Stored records
▬▬▬▬▬▬
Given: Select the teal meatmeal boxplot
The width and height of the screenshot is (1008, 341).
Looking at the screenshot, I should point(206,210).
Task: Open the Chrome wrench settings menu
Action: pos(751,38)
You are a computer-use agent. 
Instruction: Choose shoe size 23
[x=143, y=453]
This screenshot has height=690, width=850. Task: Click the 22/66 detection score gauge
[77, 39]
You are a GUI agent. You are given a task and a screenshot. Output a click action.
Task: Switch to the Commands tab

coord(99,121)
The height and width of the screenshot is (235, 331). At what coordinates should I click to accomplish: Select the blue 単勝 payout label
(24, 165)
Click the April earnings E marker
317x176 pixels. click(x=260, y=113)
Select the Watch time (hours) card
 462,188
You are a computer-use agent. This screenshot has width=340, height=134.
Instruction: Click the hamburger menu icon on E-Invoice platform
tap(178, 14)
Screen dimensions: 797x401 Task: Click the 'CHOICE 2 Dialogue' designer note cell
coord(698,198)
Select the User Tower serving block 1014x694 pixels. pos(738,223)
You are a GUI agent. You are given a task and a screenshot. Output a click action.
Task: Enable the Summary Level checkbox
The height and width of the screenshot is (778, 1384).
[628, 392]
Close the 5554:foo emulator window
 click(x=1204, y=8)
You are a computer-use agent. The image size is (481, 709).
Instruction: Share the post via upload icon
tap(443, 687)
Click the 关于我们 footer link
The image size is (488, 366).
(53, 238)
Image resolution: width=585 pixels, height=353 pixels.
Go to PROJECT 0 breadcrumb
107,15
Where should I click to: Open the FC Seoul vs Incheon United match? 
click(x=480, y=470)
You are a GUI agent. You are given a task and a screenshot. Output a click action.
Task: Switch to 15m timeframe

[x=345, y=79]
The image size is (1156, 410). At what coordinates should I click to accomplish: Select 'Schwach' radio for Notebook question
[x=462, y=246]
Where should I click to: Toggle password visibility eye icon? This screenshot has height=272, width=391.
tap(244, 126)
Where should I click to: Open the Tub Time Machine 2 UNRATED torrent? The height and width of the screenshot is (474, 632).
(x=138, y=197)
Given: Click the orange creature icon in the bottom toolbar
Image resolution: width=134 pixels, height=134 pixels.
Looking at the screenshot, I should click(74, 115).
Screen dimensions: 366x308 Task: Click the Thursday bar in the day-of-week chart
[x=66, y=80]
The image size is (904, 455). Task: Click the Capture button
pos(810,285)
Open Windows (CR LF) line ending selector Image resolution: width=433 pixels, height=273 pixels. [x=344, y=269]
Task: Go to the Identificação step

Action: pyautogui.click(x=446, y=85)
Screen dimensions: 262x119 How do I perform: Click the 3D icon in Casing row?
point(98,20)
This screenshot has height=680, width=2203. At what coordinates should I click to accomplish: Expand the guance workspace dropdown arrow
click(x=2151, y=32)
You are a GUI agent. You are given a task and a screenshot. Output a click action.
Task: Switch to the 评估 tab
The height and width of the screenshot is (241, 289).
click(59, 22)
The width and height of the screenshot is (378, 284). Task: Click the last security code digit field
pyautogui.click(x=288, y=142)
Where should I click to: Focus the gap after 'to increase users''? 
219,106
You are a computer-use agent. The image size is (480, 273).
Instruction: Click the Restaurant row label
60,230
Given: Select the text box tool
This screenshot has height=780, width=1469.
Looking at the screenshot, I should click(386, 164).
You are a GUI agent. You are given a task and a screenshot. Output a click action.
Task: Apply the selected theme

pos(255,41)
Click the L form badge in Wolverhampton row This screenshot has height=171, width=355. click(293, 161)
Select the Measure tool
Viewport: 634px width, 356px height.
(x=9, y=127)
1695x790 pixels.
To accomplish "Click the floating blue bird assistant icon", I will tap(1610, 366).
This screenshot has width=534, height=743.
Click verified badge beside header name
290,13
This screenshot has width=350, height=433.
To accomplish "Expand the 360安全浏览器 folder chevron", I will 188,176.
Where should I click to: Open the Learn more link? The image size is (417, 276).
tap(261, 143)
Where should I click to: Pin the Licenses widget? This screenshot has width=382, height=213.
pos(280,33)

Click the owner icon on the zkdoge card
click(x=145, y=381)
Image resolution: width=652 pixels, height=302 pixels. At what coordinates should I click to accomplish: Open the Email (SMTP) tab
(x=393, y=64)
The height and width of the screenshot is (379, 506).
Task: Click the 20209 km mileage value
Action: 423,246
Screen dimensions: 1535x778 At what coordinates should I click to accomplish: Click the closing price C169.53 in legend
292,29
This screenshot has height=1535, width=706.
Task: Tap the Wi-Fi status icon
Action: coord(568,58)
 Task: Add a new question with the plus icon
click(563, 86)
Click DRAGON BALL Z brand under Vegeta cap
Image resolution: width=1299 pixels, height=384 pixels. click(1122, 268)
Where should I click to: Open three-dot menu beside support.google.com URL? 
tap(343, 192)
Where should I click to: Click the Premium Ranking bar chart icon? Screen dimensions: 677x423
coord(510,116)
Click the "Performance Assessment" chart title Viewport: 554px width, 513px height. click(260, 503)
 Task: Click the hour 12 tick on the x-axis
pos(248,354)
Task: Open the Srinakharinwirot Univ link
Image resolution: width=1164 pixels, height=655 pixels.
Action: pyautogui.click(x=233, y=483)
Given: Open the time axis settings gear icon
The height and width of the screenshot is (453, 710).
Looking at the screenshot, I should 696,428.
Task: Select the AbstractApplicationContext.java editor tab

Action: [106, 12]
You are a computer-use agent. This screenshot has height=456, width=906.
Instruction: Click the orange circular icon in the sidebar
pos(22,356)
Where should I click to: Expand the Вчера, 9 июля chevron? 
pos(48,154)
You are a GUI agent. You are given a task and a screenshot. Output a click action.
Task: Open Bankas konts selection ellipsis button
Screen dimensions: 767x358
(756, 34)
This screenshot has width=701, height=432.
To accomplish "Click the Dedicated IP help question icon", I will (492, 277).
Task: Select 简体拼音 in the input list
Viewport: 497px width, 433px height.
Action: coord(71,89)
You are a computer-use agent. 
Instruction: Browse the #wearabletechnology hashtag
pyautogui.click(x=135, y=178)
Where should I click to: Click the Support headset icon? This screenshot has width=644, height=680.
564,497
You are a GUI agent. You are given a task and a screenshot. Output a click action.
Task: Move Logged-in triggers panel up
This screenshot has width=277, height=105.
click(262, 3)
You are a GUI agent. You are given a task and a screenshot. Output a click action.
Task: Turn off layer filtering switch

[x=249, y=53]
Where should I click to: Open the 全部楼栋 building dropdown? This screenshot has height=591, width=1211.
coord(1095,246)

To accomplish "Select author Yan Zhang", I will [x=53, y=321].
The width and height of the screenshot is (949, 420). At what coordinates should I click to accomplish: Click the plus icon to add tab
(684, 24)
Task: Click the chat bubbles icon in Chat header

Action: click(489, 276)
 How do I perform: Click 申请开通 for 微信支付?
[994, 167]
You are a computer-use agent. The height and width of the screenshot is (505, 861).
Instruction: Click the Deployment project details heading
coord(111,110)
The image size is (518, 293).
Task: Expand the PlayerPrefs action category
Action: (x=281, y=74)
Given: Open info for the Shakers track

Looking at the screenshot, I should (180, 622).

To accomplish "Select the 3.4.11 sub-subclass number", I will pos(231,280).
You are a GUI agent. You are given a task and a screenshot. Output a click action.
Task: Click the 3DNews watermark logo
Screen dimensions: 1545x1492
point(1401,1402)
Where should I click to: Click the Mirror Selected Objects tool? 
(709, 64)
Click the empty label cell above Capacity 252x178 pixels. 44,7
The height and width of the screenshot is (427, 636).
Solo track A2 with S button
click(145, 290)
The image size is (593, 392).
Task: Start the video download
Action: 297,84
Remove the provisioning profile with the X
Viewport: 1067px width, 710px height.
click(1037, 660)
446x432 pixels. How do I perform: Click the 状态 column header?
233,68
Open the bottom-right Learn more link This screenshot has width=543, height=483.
▬▬▬▬▬▬
**What to do**: Repeat all of the data exactly.

**Expected answer**:
Given: Select the teal meatmeal boxplot
The width and height of the screenshot is (1008, 341).
Looking at the screenshot, I should point(206,210).
Task: Open the Chrome wrench settings menu
Action: pos(751,38)
You are a computer-use agent. 
Instruction: Choose shoe size 23
[x=143, y=453]
This screenshot has height=690, width=850. Task: Click the 22/66 detection score gauge
[77, 39]
You are a GUI agent. You are given a task and a screenshot. Output a click action.
Task: Switch to the Commands tab

coord(99,121)
The height and width of the screenshot is (235, 331). At what coordinates should I click to accomplish: Select the blue 単勝 payout label
(24, 165)
Click the April earnings E marker
317x176 pixels. click(x=260, y=113)
Select the Watch time (hours) card
 462,188
You are a computer-use agent. This screenshot has width=340, height=134.
Instruction: Click the hamburger menu icon on E-Invoice platform
tap(178, 14)
Screen dimensions: 797x401 Task: Click the 'CHOICE 2 Dialogue' designer note cell
coord(698,198)
Select the User Tower serving block 1014x694 pixels. pos(738,223)
You are a GUI agent. You are given a task and a screenshot. Output a click action.
Task: Enable the Summary Level checkbox
The height and width of the screenshot is (778, 1384).
[628, 392]
Close the 5554:foo emulator window
 click(x=1204, y=8)
You are a computer-use agent. The image size is (481, 709).
Instruction: Share the post via upload icon
tap(443, 687)
Click the 关于我们 footer link
The image size is (488, 366).
(53, 238)
Image resolution: width=585 pixels, height=353 pixels.
Go to PROJECT 0 breadcrumb
107,15
Where should I click to: Open the FC Seoul vs Incheon United match? 
click(x=480, y=470)
You are a GUI agent. You are given a task and a screenshot. Output a click action.
Task: Switch to 15m timeframe

[x=345, y=79]
The image size is (1156, 410). At what coordinates should I click to accomplish: Select 'Schwach' radio for Notebook question
[x=462, y=246]
Where should I click to: Toggle password visibility eye icon? This screenshot has height=272, width=391.
tap(244, 126)
Where should I click to: Open the Tub Time Machine 2 UNRATED torrent? The height and width of the screenshot is (474, 632).
(x=138, y=197)
Given: Click the orange creature icon in the bottom toolbar
Image resolution: width=134 pixels, height=134 pixels.
Looking at the screenshot, I should click(74, 115).
Screen dimensions: 366x308 Task: Click the Thursday bar in the day-of-week chart
[x=66, y=80]
The image size is (904, 455). Task: Click the Capture button
pos(810,285)
Open Windows (CR LF) line ending selector Image resolution: width=433 pixels, height=273 pixels. [x=344, y=269]
Task: Go to the Identificação step

Action: pyautogui.click(x=446, y=85)
Screen dimensions: 262x119 How do I perform: Click the 3D icon in Casing row?
point(98,20)
This screenshot has height=680, width=2203. At what coordinates should I click to accomplish: Expand the guance workspace dropdown arrow
click(x=2151, y=32)
You are a GUI agent. You are given a task and a screenshot. Output a click action.
Task: Switch to the 评估 tab
The height and width of the screenshot is (241, 289).
click(59, 22)
The width and height of the screenshot is (378, 284). Task: Click the last security code digit field
pyautogui.click(x=288, y=142)
Where should I click to: Focus the gap after 'to increase users''? 
219,106
You are a computer-use agent. The image size is (480, 273).
Instruction: Click the Restaurant row label
60,230
Given: Select the text box tool
This screenshot has height=780, width=1469.
Looking at the screenshot, I should click(386, 164).
You are a GUI agent. You are given a task and a screenshot. Output a click action.
Task: Apply the selected theme

pos(255,41)
Click the L form badge in Wolverhampton row This screenshot has height=171, width=355. click(293, 161)
Select the Measure tool
Viewport: 634px width, 356px height.
(x=9, y=127)
1695x790 pixels.
To accomplish "Click the floating blue bird assistant icon", I will tap(1610, 366).
This screenshot has width=534, height=743.
Click verified badge beside header name
290,13
This screenshot has width=350, height=433.
To accomplish "Expand the 360安全浏览器 folder chevron", I will 188,176.
Where should I click to: Open the Learn more link? The image size is (417, 276).
tap(261, 143)
Where should I click to: Pin the Licenses widget? This screenshot has width=382, height=213.
pos(280,33)

Click the owner icon on the zkdoge card
click(x=145, y=381)
Image resolution: width=652 pixels, height=302 pixels. At what coordinates should I click to accomplish: Open the Email (SMTP) tab
(x=393, y=64)
The height and width of the screenshot is (379, 506).
Task: Click the 20209 km mileage value
Action: 423,246
Screen dimensions: 1535x778 At what coordinates should I click to accomplish: Click the closing price C169.53 in legend
292,29
This screenshot has height=1535, width=706.
Task: Tap the Wi-Fi status icon
Action: coord(568,58)
 Task: Add a new question with the plus icon
click(563, 86)
Click DRAGON BALL Z brand under Vegeta cap
Image resolution: width=1299 pixels, height=384 pixels. click(1122, 268)
Where should I click to: Open three-dot menu beside support.google.com URL? 
tap(343, 192)
Where should I click to: Click the Premium Ranking bar chart icon? Screen dimensions: 677x423
coord(510,116)
Click the "Performance Assessment" chart title Viewport: 554px width, 513px height. click(260, 503)
 Task: Click the hour 12 tick on the x-axis
pos(248,354)
Task: Open the Srinakharinwirot Univ link
Image resolution: width=1164 pixels, height=655 pixels.
Action: pyautogui.click(x=233, y=483)
Given: Open the time axis settings gear icon
The height and width of the screenshot is (453, 710).
Looking at the screenshot, I should 696,428.
Task: Select the AbstractApplicationContext.java editor tab

Action: [106, 12]
You are a computer-use agent. This screenshot has height=456, width=906.
Instruction: Click the orange circular icon in the sidebar
pos(22,356)
Where should I click to: Expand the Вчера, 9 июля chevron? 
pos(48,154)
You are a GUI agent. You are given a task and a screenshot. Output a click action.
Task: Open Bankas konts selection ellipsis button
Screen dimensions: 767x358
(756, 34)
This screenshot has width=701, height=432.
To accomplish "Click the Dedicated IP help question icon", I will (492, 277).
Task: Select 简体拼音 in the input list
Viewport: 497px width, 433px height.
Action: coord(71,89)
You are a computer-use agent. 
Instruction: Browse the #wearabletechnology hashtag
pyautogui.click(x=135, y=178)
Where should I click to: Click the Support headset icon? This screenshot has width=644, height=680.
564,497
You are a GUI agent. You are given a task and a screenshot. Output a click action.
Task: Move Logged-in triggers panel up
This screenshot has width=277, height=105.
click(262, 3)
You are a GUI agent. You are given a task and a screenshot. Output a click action.
Task: Turn off layer filtering switch

[x=249, y=53]
Where should I click to: Open the 全部楼栋 building dropdown? This screenshot has height=591, width=1211.
coord(1095,246)

To accomplish "Select author Yan Zhang", I will [x=53, y=321].
The width and height of the screenshot is (949, 420). At what coordinates should I click to accomplish: Click the plus icon to add tab
(684, 24)
Task: Click the chat bubbles icon in Chat header

Action: click(489, 276)
 How do I perform: Click 申请开通 for 微信支付?
[994, 167]
You are a computer-use agent. The height and width of the screenshot is (505, 861).
Instruction: Click the Deployment project details heading
coord(111,110)
The image size is (518, 293).
Task: Expand the PlayerPrefs action category
Action: (x=281, y=74)
Given: Open info for the Shakers track

Looking at the screenshot, I should (180, 622).

To accomplish "Select the 3.4.11 sub-subclass number", I will pos(231,280).
You are a GUI agent. You are given a task and a screenshot. Output a click action.
Task: Click the 3DNews watermark logo
Screen dimensions: 1545x1492
point(1401,1402)
Where should I click to: Click the Mirror Selected Objects tool? 
(709, 64)
Click the empty label cell above Capacity 252x178 pixels. 44,7
The height and width of the screenshot is (427, 636).
Solo track A2 with S button
click(145, 290)
The image size is (593, 392).
Task: Start the video download
Action: 297,84
Remove the provisioning profile with the X
Viewport: 1067px width, 710px height.
click(1037, 660)
446x432 pixels. How do I perform: Click the 状态 column header?
233,68
Open the bottom-right Learn more link This screenshot has width=543, height=483.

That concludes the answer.